No caso em comento, não é o diabo nem o comunismo (como querem insinuar) que desejam fechar as igrejas para impedirem a liberdade de culto, mas, ao contrário disto, as autoridades sanitárias que percebem o grave risco de propagação descontrolada do coronavírus causando sobrecarga nos serviços públicos e privados de saúde, como se pode constatar a olhos vistos.
Parece-me, salvo melhor juízo, que a maior prova de fé não reside no confronto deliberado contra as orientações das autoridades competentes, mas, isto sim, no fato de se ousar a viver a plenitude do Evangelho independentemente de ter de deixar de cumprir momentaneamente um ritual religioso em um templo, por mais legítimo que isto seja.
A igreja viva está em toda parte, inclusive no templo.

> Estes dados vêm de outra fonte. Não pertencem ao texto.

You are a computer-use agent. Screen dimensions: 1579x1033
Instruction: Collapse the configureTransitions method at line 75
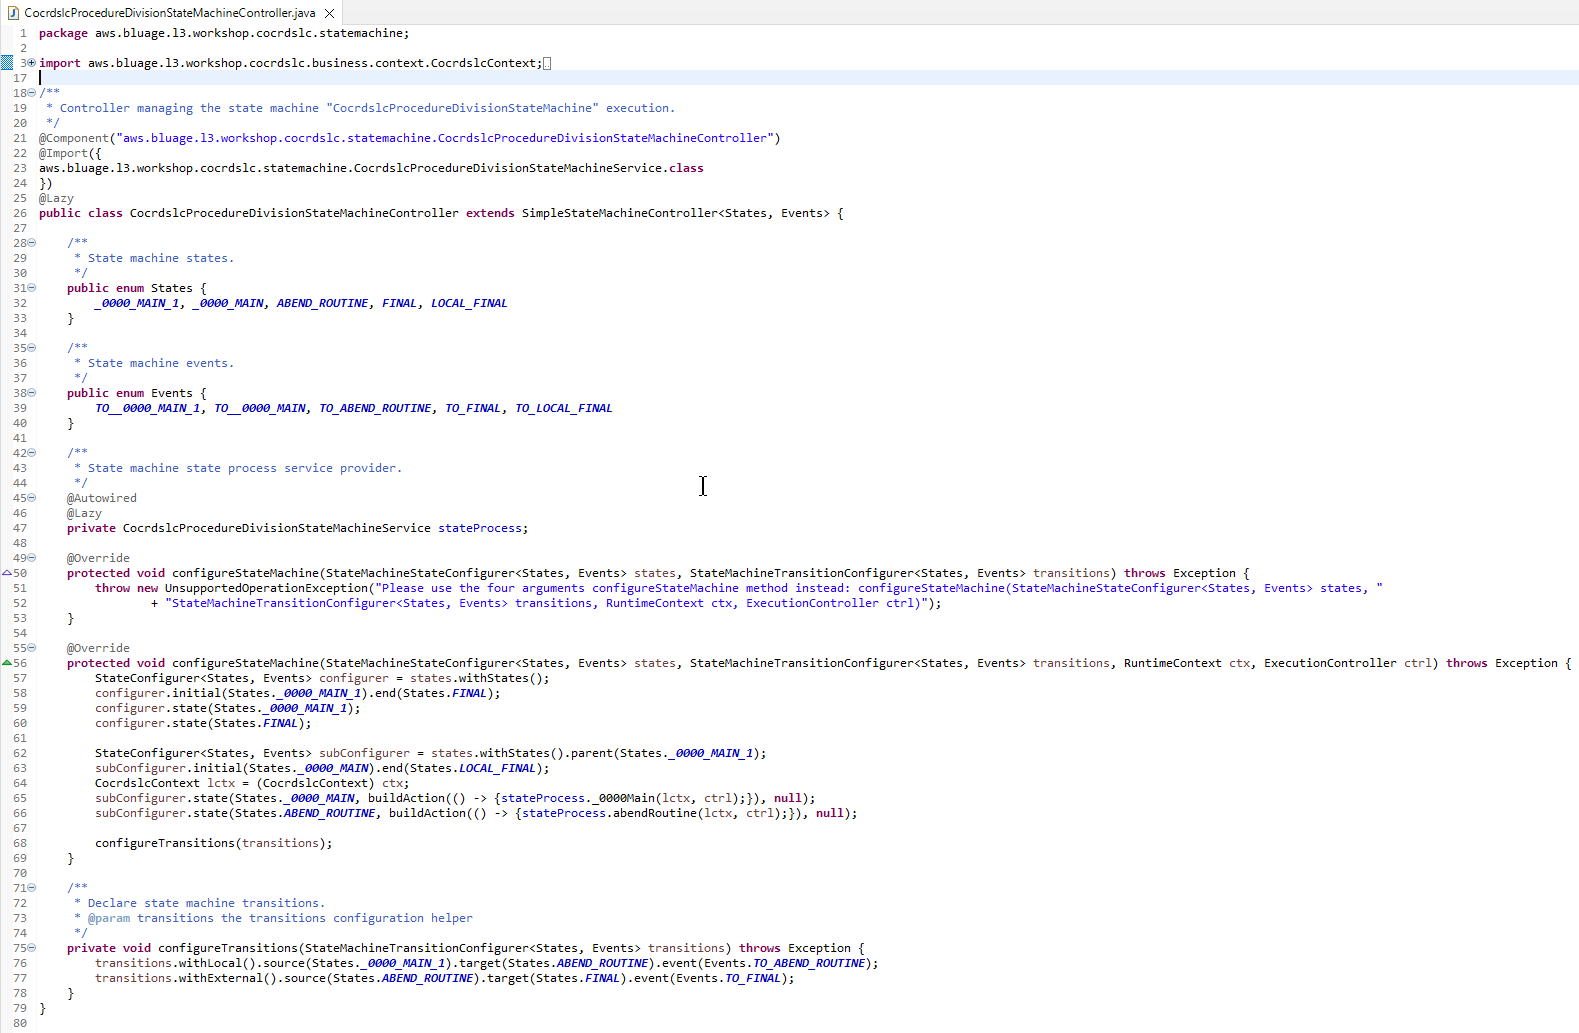tap(32, 948)
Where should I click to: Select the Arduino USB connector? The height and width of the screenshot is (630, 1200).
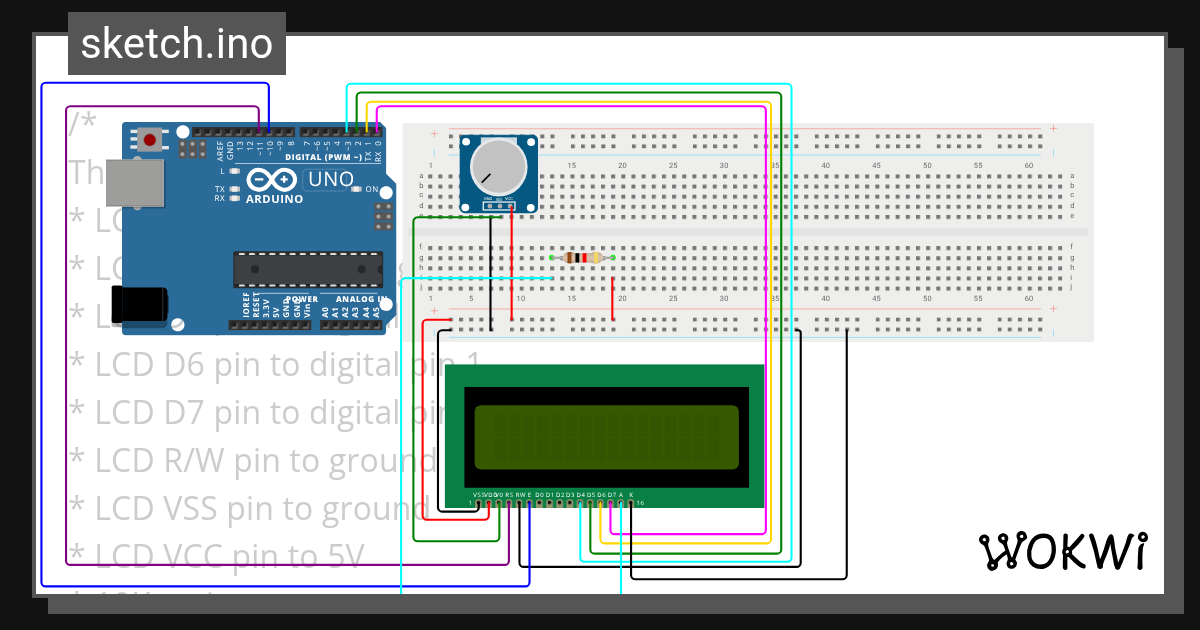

Mas, caso este venha a faltar, o Corpo Vivo de Cristo – como é tratada a Igreja nas Escrituras – saberá exercer sua fé onde quer que esteja, inclusive na reclusão do lar, na esperança bíblica de que “praga alguma chegará à sua tenda…” (refere-se à casa e não ao templo).Esta é, a meu ver, a verdadeira liberdade religiosa – servir a Deus e ao próximo mesmo quando pareça improvável.
A Constituição brasileira garante a liberdade de culto, mas ainda que tal liberdade venha a ser suprimida (de forma justificada ou não) os verdadeiros cristãos não deixarão de honrar e servir a Deus, aconteça o que acontecer. Afinal, somos livres para servir e não para sermos servidos.
De nada adianta mantermos os nossos templos abertos se as mentes e os corações permanecerem fechados e indiferentes às dores dos que padecem.